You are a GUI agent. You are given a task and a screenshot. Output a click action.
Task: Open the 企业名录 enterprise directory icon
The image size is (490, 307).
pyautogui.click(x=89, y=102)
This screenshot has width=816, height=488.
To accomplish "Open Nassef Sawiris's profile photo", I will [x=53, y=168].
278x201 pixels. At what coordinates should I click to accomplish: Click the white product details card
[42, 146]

* * *

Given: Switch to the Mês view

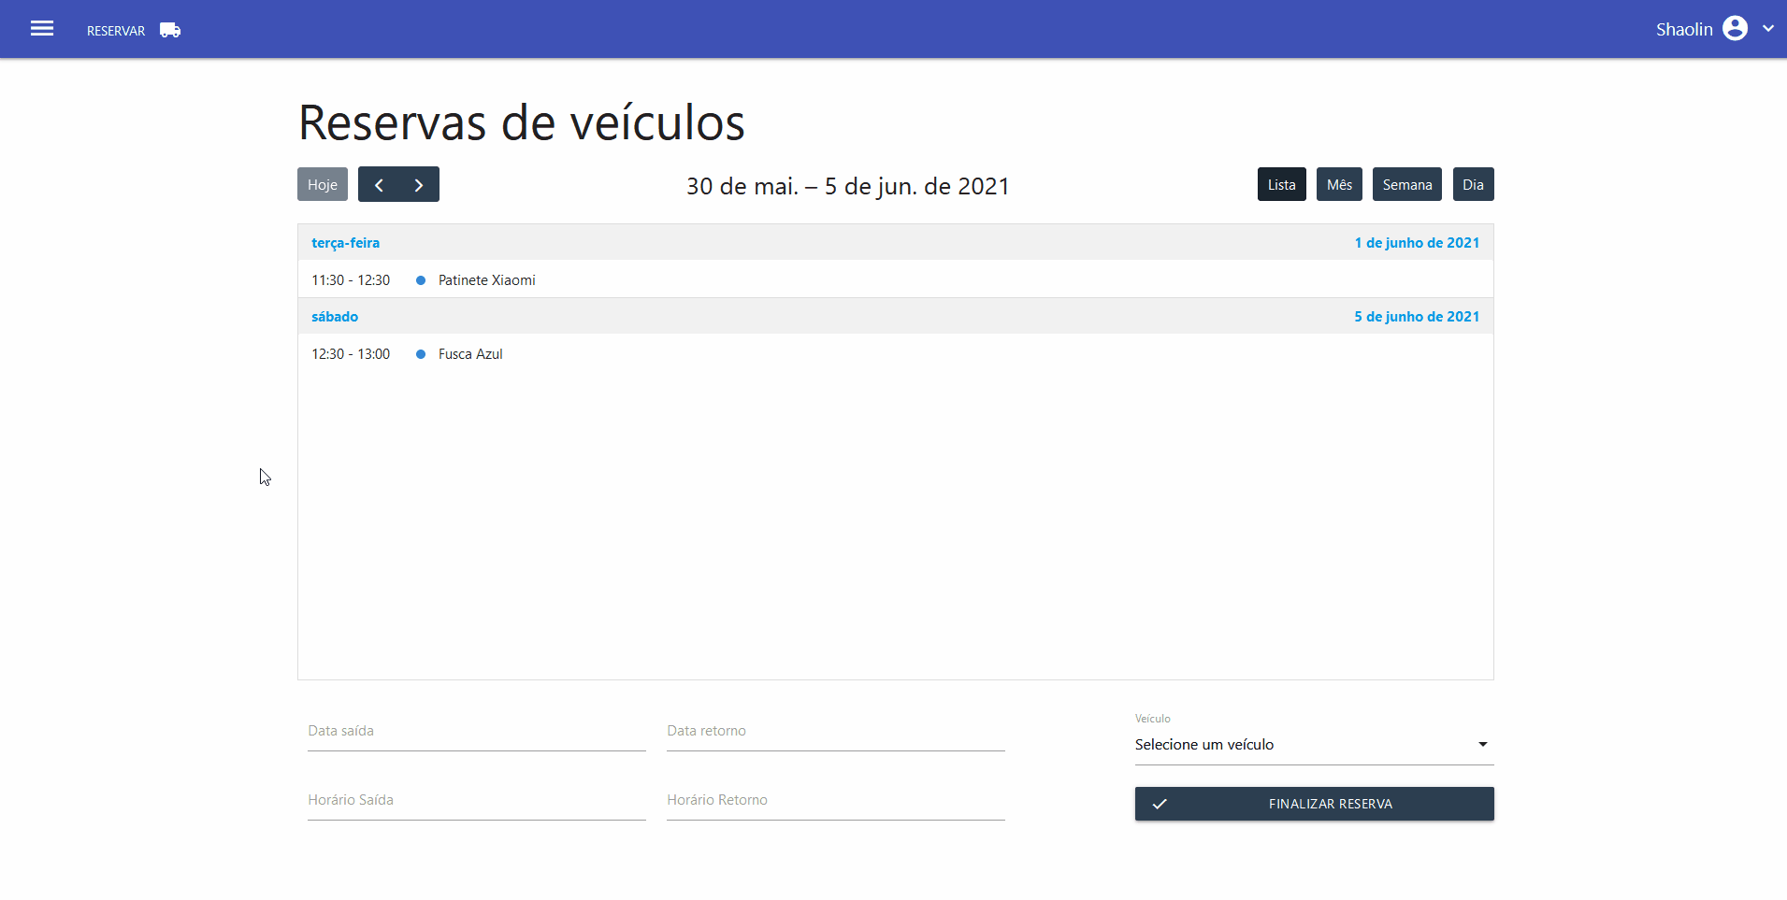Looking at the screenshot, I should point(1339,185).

About this task
The word "Open" occurs on some lines of the entries. Work out how many such lines there are and reply with the number alone.

Answer section
2